= EXERCISE INSTRUCTIONS =
For the data that follows, return each line unchanged and drop the pictures.

[Screenshot grounding data]
____________
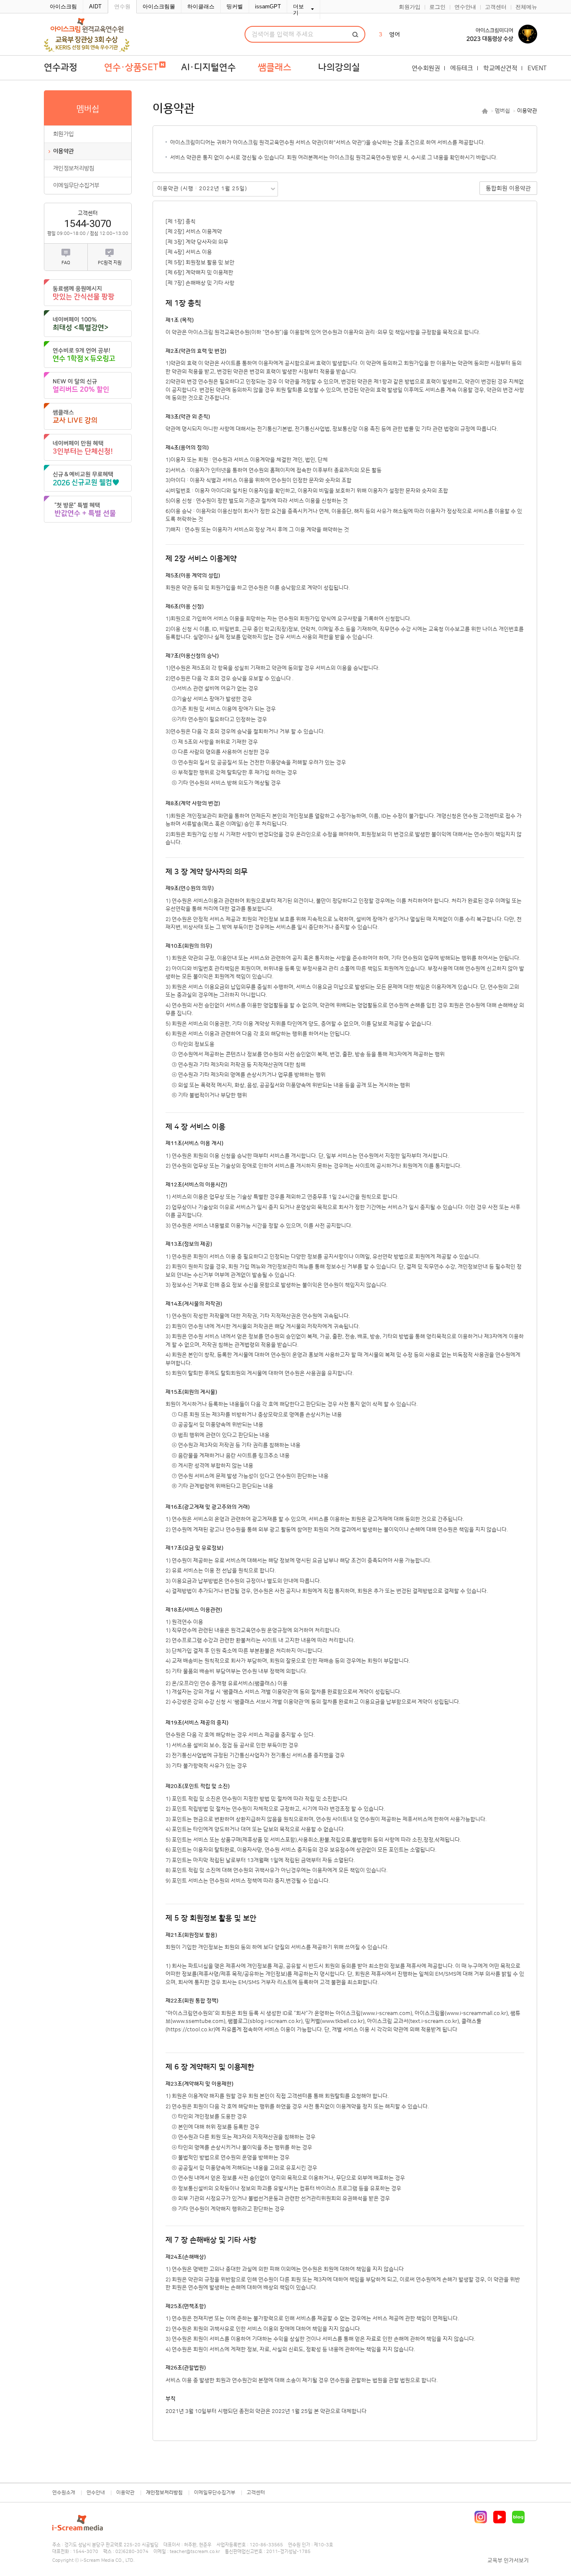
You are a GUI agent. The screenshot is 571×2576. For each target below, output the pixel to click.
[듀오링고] (88, 354)
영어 (394, 34)
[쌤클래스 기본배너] (88, 416)
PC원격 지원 (110, 262)
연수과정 (60, 67)
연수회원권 (426, 68)
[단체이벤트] (88, 447)
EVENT (537, 68)
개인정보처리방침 (73, 168)
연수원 (122, 6)
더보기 (298, 9)
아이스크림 (63, 6)
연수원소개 (63, 2492)
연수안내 (465, 7)
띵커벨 (235, 6)
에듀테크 (461, 68)
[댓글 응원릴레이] (88, 292)
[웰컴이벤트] (88, 509)
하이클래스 (200, 6)
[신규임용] (88, 478)
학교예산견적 (500, 68)
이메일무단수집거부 (76, 185)
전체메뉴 (526, 7)
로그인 (437, 7)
____________
= EXPECTED OUTPUT =
You are a GUI agent. The screenshot is 571×2576. For each target below, output the pixel to click.
[듀오링고] (88, 354)
영어 (394, 34)
[쌤클래스 기본배너] (88, 416)
PC원격 지원 (110, 262)
연수과정 (60, 67)
연수회원권 (426, 68)
[단체이벤트] (88, 447)
EVENT (537, 68)
개인정보처리방침 (73, 168)
연수원 (122, 6)
더보기 (298, 9)
아이스크림 (63, 6)
연수원소개 (63, 2492)
연수안내 (465, 7)
띵커벨 (235, 6)
에듀테크 (461, 68)
[댓글 응원릴레이] (88, 292)
[웰컴이벤트] (88, 509)
하이클래스 (200, 6)
[신규임용] (88, 478)
학교예산견적 (500, 68)
이메일무단수집거부 (76, 185)
전체메뉴 (526, 7)
로그인 (437, 7)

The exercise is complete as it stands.